Question

How do you use a quadratic formula to solve: $ {x^2} - 2x + 2 = 0 $ ?

Answer 1

Hint: The given problem requires us to solve a quadratic equation using quadratic formula. There are various methods that can be employed to solve a quadratic equation like completing the square method, using quadratic formulas and by splitting the middle term. Using the quadratic formula gives us the roots of the equation directly with ease.

Complete step-by-step answer:
In the given question, we are required to solve the equation $ {x^2} - 2x + 2 = 0 $ with the help of quadratic formula. The quadratic formula can be employed for solving an equation only if we compare the given equation with the standard form of quadratic equation.
Comparing with standard quadratic equation $ a{x^2} + bx + c = 0 $
Here, $ a = 1 $ , $ b = - 2 $ and $ c = 2 $ .
Now, Using the quadratic formula, we get the roots of the equation as:
 $ x = \dfrac{{( - b) \pm \sqrt {{b^2} - 4ac} }}{{2a}} $
Substituting the values of a, b, and c in the quadratic formula, we get,
 $ \Rightarrow x = \dfrac{{\left( { - \left( { - 2} \right)} \right) \pm \sqrt {{{( - 2)}^2} - 4 \times 1 \times \left( 2 \right)} }}{{2 \times 1}} $
 $ \Rightarrow x = \dfrac{{\left( 2 \right) \pm \sqrt {4 - 8} }}{2} $
 $ \Rightarrow x = \dfrac{{2 \pm \sqrt { - 4} }}{2} $
The discriminant of the given equation is negative. Hence, the roots of the equation are not real. The roots belong to the set of complex numbers. So, we get,
 $ \Rightarrow x = \dfrac{{2 \pm 2i}}{2} $
 $ \Rightarrow x = 1 \pm i $
So, $ x = 1 + i $ and $ x = 1 - i $ are the roots of the equation $ {x^2} - 2x + 2 = 0 $ .
So, the correct answer is “ $ x = 1 + i $ and $ x = 1 - i $ ”.
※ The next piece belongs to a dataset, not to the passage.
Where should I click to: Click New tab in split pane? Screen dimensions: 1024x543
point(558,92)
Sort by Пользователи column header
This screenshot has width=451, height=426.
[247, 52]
Note: Quadratic equations are the polynomial equations with degree of the variable or unknown as 2. Quadratic formula is the easiest and most efficient formula to calculate the roots of an equation. Quadratic equations can also be solved by splitting the middle term and completing the square method. Quadratic equations may also be solved by hit and trial method if the roots of the equation are easy to find.